Se trata, sin duda, de una gigantesca crisis humanitaria de la que los países desarrollados se ocupan sólo, y a veces, en los discursos y luego en general abandonan en la práctica porque no conlleva un rédito político. De hecho, se ha demostrado que cuando hubo disposición, como en el caso de Ucrania, se abrieron las fronteras y a los recién llegados se les proporcionó en tiempo récord alojamiento, cobertura sanitaria, educación para los niños y adolescentes, trabajo para los adultos y la documentación para que vivieran legalmente dentro de la Unión Europea. Son condiciones que se les niega a quienes huyen de otros conflictos. Preguntarse por qué conduce a conclusiones tan simples como crueles.
El clima político tampoco ayuda para encontrar una salida. Se han construido muros literales en Hungría y Polonia, países con presidentes abiertamente xenófobos; y otros de odio (también xenófobos y racistas) donde la ultraderecha gobierna desde hace ya un tiempo, como Eslovaquia, o más recientemente, como en Italia, o donde ha conquistado espacios de poder, como en Suecia y Finlandia, o se unió a otras fuerzas que necesitaban de su apoyo envenenado para alcanzar el poder, como en gobiernos autonómicos españoles. Lo que antes se oía en voz baja, ahora suena por los megáfonos de los actos proselitistas o sale sin reparos de boca de altos funcionarios. Por ejemplo, se descubrió que la viceprimera ministra finlandesa, Riika Purra, hasta hace poco publicaba con un seudónimo mensajes en Internet invitando a “escupir a mendigos” o “golpear a niños negros”. En uno de ellos afirmaba que si le dieran un arma “habría incluso cadáveres en los trenes de cercanías”. Toda una declaración de principios.

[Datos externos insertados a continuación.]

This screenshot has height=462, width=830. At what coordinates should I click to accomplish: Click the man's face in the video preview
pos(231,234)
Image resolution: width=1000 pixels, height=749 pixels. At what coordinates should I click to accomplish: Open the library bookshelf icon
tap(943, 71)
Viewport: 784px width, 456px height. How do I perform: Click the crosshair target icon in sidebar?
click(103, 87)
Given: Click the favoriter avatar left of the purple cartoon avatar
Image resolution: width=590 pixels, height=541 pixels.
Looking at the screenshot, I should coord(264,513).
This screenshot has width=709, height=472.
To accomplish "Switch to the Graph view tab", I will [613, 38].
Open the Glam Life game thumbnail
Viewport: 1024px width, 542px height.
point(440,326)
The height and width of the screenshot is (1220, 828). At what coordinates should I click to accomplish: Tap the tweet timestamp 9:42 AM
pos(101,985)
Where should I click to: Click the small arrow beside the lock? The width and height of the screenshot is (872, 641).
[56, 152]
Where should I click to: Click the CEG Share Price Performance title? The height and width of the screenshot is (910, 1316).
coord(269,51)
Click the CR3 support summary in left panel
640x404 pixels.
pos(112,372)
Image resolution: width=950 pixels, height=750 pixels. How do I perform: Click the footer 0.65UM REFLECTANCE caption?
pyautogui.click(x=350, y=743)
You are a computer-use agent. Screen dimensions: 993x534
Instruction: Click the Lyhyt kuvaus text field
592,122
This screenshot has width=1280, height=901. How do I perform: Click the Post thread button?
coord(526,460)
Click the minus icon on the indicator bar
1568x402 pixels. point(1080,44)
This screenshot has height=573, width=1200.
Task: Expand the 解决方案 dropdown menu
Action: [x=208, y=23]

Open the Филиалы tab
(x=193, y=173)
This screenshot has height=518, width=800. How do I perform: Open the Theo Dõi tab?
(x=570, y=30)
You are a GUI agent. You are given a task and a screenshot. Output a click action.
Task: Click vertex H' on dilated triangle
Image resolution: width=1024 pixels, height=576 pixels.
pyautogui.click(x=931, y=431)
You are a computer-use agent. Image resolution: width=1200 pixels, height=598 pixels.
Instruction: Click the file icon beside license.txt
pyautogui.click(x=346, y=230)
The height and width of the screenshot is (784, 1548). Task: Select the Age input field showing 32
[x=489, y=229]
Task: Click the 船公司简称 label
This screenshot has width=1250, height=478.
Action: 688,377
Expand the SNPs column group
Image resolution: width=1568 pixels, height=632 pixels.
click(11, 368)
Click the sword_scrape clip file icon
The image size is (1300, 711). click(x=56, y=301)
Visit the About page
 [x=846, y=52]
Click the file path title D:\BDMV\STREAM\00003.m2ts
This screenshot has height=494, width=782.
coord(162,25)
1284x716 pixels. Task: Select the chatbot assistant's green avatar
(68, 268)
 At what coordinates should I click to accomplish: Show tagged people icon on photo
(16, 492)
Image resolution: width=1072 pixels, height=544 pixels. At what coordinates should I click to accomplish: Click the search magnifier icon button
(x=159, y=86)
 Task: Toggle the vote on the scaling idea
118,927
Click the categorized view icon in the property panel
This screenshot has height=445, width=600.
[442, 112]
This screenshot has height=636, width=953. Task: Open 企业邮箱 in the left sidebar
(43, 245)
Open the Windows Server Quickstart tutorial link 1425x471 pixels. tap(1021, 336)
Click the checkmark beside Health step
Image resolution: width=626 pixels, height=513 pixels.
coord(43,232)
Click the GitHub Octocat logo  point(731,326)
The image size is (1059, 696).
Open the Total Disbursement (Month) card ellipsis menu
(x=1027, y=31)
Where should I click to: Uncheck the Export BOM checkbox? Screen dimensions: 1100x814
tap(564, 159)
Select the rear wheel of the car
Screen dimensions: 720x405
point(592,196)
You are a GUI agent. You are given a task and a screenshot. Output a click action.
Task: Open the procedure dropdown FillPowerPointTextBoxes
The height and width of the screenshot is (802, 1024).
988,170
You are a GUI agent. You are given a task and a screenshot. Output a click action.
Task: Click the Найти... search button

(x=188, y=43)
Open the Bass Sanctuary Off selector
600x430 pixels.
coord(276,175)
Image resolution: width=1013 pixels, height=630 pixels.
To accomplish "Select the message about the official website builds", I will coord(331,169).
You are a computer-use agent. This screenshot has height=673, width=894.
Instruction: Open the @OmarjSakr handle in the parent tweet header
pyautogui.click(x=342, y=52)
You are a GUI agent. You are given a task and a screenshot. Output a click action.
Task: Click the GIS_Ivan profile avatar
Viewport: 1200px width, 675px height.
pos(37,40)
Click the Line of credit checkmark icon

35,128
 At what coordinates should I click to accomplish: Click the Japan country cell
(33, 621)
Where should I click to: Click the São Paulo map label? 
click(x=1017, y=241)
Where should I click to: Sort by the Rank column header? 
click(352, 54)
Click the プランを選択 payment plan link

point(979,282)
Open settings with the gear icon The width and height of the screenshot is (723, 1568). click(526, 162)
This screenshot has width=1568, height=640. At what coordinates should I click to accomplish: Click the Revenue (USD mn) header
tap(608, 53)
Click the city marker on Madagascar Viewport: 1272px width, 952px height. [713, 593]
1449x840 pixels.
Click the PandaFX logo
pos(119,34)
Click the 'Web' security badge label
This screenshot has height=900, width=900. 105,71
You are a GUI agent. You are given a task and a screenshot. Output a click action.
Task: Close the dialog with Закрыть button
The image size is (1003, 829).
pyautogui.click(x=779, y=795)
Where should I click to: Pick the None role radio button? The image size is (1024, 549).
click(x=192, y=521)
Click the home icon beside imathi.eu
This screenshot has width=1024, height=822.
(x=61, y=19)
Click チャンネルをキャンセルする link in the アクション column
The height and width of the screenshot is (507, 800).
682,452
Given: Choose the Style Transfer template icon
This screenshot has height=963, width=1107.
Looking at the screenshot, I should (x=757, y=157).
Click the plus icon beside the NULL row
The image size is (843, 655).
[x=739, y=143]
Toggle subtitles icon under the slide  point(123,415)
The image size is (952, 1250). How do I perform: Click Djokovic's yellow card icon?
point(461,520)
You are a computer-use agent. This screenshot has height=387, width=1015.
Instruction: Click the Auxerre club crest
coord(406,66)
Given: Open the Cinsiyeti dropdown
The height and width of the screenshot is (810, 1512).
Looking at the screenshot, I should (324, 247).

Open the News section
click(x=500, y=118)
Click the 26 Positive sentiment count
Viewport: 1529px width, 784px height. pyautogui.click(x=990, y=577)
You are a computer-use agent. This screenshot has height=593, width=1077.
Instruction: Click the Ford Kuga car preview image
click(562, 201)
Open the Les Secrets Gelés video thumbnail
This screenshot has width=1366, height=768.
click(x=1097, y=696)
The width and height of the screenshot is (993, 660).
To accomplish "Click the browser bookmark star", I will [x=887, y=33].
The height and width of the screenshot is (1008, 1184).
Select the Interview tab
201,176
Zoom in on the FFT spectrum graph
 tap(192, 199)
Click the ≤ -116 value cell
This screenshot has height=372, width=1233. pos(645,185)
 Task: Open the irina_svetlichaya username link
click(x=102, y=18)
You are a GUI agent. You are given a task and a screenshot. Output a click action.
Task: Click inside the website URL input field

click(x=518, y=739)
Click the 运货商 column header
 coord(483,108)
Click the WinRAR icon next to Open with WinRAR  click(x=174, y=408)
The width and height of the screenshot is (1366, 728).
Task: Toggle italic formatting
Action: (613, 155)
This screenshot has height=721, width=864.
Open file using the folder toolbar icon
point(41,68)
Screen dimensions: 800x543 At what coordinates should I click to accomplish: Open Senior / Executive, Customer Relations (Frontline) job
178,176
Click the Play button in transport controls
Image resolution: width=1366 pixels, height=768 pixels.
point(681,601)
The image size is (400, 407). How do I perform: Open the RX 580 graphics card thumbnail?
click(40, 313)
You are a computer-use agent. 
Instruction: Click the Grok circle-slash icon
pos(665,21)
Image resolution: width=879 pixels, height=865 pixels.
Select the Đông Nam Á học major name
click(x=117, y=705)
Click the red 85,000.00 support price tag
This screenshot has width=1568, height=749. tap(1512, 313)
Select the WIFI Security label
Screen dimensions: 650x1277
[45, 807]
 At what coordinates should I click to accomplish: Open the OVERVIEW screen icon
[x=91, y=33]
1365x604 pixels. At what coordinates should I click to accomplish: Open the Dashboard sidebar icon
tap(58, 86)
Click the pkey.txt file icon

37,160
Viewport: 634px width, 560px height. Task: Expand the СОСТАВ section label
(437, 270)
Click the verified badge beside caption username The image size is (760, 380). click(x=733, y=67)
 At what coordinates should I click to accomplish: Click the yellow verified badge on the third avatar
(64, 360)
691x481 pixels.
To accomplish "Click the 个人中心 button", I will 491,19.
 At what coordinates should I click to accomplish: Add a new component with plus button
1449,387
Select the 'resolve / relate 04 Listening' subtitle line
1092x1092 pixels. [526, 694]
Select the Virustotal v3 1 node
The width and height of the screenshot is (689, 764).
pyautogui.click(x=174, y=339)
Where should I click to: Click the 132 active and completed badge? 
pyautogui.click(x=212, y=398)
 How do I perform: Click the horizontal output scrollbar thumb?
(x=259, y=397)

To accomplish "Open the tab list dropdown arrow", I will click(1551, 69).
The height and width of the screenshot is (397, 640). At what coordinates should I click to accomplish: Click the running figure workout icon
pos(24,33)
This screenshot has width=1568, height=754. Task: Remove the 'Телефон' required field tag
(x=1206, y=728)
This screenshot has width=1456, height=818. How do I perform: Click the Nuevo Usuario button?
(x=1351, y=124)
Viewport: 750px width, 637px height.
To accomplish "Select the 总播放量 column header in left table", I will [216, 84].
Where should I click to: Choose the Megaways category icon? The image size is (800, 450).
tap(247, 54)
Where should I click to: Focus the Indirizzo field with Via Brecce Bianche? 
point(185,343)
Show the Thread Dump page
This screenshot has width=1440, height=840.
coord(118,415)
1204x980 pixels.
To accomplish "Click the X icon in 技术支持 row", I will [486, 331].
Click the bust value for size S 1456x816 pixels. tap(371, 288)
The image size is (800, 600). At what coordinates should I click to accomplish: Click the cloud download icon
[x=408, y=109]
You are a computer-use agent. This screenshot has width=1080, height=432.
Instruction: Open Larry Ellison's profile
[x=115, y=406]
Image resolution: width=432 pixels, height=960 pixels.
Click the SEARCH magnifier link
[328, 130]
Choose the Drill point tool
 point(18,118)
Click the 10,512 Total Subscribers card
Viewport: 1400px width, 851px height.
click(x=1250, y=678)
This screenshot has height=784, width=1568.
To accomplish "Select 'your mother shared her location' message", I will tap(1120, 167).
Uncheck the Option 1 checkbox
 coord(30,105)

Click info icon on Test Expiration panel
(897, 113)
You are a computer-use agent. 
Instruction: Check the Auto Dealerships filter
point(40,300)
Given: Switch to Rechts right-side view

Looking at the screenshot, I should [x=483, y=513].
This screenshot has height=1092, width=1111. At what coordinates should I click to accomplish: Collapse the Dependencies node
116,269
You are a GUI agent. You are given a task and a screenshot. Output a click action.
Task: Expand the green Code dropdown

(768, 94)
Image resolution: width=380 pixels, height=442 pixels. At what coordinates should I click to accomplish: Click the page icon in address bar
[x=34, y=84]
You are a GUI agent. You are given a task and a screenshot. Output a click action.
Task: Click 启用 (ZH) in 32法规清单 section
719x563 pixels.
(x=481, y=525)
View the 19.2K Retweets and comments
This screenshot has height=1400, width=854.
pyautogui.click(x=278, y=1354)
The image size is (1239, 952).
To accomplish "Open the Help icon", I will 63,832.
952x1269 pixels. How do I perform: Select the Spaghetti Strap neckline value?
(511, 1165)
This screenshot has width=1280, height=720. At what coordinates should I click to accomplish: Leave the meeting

Seguramente en lo que queda de año y en los años venideros habrá más reuniones de líderes mundiales, todas ampliamente publicitadas, para volver a tratar el tema y luego desempolvar el mismo catálogo de intenciones sin consecuencias prácticas. Darán la impresión de estar preocupados, como pasa a menudo con el cambio climático o con el hambre de millones de personas. Al apagarse las luces, subirán a los aviones y volverán a sus países. El peso del que hablaba Kundera seguirá prevaleciendo sobre la levedad para el resto. Quienes toman las decisiones, o simulan que lo hacen, seguirán apostando a ese mecanismo natural del ser humano que le proporciona en dosis diarias la medicina del olvido.